広報しまんとコラム 「人が人らしく」  平成24年6月号 

★人権さまざま★ 86

   いつか必ずやって来るという南海地震の津波の高さの報道に息をのみました。黒潮町の周辺で34メートルを超えるという。「日本沈没ではないか」と呻くしかありませんでした。まったくの素人でしかない私などは、他人の言をただ鵜呑みにしてうろうろするだけの能力しかありません。情けない有り様です。
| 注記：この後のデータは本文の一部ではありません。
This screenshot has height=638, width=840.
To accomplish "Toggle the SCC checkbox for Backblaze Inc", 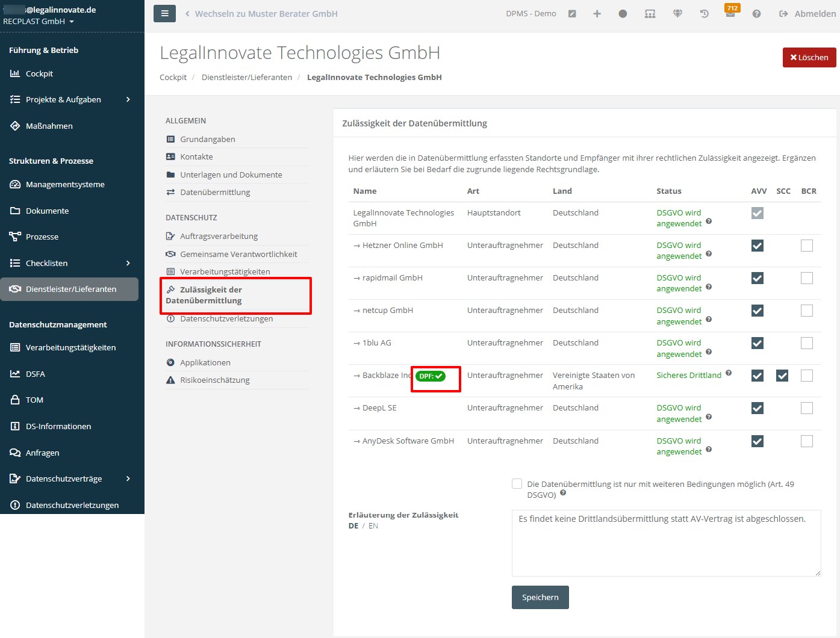I will pos(782,376).
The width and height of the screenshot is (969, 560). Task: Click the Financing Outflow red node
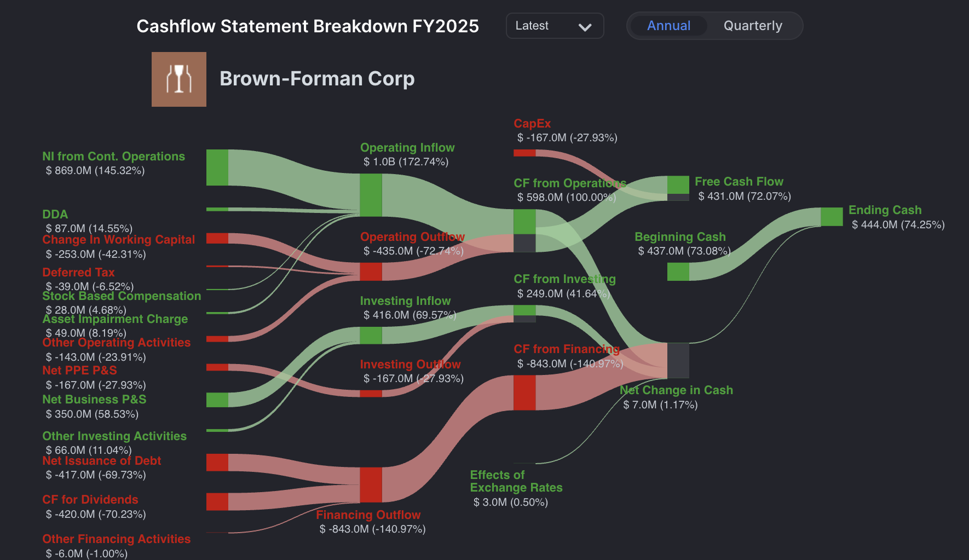[x=371, y=484]
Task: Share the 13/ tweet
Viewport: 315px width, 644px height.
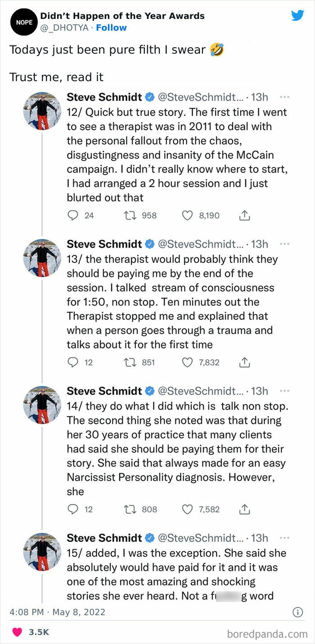Action: [x=244, y=362]
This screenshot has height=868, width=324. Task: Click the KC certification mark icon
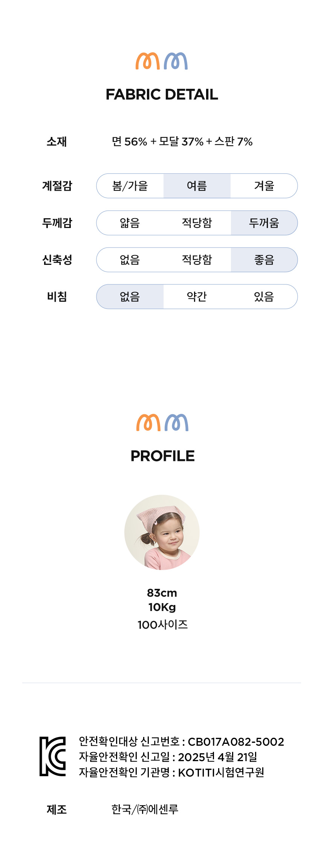(53, 756)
 どうすればいいのだろうか。と、不安に悩む私に一大ヒントを授けてくださるものがあることに気付きました。それは、自分の身近な歴史を学び直すことでした。歴史といえば教科書に出てくる日本史・世界史も大切には違いありませんが、それは学生たちにまかせておくことにし、私の手にしたのは『中村市史』(西土佐村史、大方町史など)です。(もしもお手元にあるならば開いてみてください。たまげる程厖大な本で、わが家では長いこと本棚の隅で埃をかぶったままになっていました)

 中村市史は正・続二巻。正編は昭和39年市制十周年を契機に編纂に着手、昭和44年発刊と当時の長谷川市長の挨拶文にあります。全1206頁。続編は市制30周年記念に、2年数ヶ月かけて編纂、1250余頁。気の遠くなるような歳月を経て、先人たちの智慧と知識、経験の数々が網羅されています。

 全てを一気に読み通すことは仲々ですので、私は両編とも机の上に広げっ放しにして折をみては読むことにしています。

 今の関心事は、市民たちが災害とどう闘ってきたかということや同和問題を中心にした人権の歴史です。とうの昔に知っていたと思う事柄でも改めて読むと全く新しい出来事として胸に響いてきます。いまの私の最大の愛読書といえます。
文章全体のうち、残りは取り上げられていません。